_What you will do:_
**1.** In the text on BMW's 1960s finances, in what year was BMW near bankruptcy?
**2.** Format the rows, from their start through the line containing "Uncheck the Personal", as a two-column CSV with the columns instruction and coordinates. Give one CSV line per row, with its text and its answer each in a single quoted field and any line breaks replaced by spaces.

BMW's financial situation in the 1960s
In 1959 BMW was near bankruptcy, in debt and constantly losing money (P. Norbye). As a result of expansionism and acquisition throughout the years, BMW developed the strength and 'know-how' that allowed it to focus on advertisement strategies to save the company.

The advertisement exhibits BMW's main objective: to sell their new automobile to potential buyers in the late 1960s. The advertisement targets the average American male who is married and in need of a "dependable" vehicle that does not create too much "fuss". The viewer is drawn to the headline "Why is BMW a man's car," establishing a sense of sexism and exclusion, followed by an explanation claiming that it was designed for a man's taste. A list is given in which numerous positive traits including: "fast, lean, tough. No frills, no nonsense" are listed, implying that a woman's taste is the opposite; slow, fragile and nonsensical. Furthermore, is mentions that the car "rarely needs attention, yet alone repairs" in line 14-15, hereby establishing a parallel to the man's life at home, humorously claiming that his female partner longs for attention, requires repairs and that this new vehicle will not change his everyday life for the worse, but rather play the role that a female was expected to in the 1960s. Mentioning that the car has "a style that doesn't change every year, just to make your old one obsolete" implies that this car is one to keep and gives an impression of society in the 1960s where the post war mindset of saving money and resources was customary. The advertisement however suggests that women are oblivious to this and unaware of the consequences of such negligent manners. Specifically the phrase ‘a style that doesn’t change every year’ seemingly creates a parallel to a woman’s wardrobe and implies a correlation to a female’s constant need for attention similar to lines 14-15. With this statement BMW appeals to a male's sense of efficiency and emphasises their marketing strategy through the lexical field of low-maintenance, dependability and amicable vehicle. The last sentence intends to engage the audience through humour and give the reader a sense of identification. The use of language is particularly interesting, stating that: "The only complaint we get from BMW owners is that their wives like it too.". The use of assumptive language not only demonstrates the pressure that individuals were exposed to in the '60s' in regard to marriage and building a family, but also demonstrates the problematic situation of females wanting to drive in the 1960s.

_Given entries:_

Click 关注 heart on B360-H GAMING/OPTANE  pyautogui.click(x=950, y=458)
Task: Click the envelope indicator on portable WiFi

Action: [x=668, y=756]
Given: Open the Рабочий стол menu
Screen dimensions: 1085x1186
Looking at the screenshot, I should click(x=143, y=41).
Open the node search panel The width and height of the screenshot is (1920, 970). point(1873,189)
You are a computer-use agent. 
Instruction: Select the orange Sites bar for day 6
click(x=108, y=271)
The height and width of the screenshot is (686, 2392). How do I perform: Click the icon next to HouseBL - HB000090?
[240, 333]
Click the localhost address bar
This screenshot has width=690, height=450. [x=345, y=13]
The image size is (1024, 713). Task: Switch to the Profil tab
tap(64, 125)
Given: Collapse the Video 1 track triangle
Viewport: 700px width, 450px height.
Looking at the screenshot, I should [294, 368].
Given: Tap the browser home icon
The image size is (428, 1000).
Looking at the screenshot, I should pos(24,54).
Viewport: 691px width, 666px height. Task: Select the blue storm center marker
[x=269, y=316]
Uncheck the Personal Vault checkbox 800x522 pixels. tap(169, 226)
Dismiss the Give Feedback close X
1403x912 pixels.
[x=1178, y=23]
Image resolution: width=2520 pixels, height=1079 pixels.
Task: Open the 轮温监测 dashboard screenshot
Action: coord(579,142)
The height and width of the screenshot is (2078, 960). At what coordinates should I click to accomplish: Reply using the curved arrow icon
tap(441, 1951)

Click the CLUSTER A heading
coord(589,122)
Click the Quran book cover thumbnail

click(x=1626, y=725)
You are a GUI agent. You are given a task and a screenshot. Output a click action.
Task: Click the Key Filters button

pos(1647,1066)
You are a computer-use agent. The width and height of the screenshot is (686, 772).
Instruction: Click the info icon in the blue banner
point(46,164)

_Answers for this exercise:_
**1.** 1959

**2.**
instruction,coordinates
"Click 关注 heart on B360-H GAMING/OPTANE","pyautogui.click(x=950, y=458)"
"Task: Click the envelope indicator on portable WiFi","Action: [x=668, y=756]"
"Given: Open the Рабочий стол menu Screen dimensions: 1085x1186","Looking at the screenshot, I should click(x=143, y=41)."
"Open the node search panel The width and height of the screenshot is (1920, 970).","point(1873,189)"
"You are a computer-use agent. Instruction: Select the orange Sites bar for day 6","click(x=108, y=271)"
"The height and width of the screenshot is (686, 2392). How do I perform: Click the icon next to HouseBL - HB000090?","[240, 333]"
"Click the localhost address bar","This screenshot has width=690, height=450. [x=345, y=13]"
"The image size is (1024, 713). Task: Switch to the Profil tab","tap(64, 125)"
"Given: Collapse the Video 1 track triangle Viewport: 700px width, 450px height.","Looking at the screenshot, I should [294, 368]."
"Given: Tap the browser home icon The image size is (428, 1000).","Looking at the screenshot, I should pos(24,54)."
"Viewport: 691px width, 666px height. Task: Select the blue storm center marker","[x=269, y=316]"
"Uncheck the Personal Vault checkbox 800x522 pixels.","tap(169, 226)"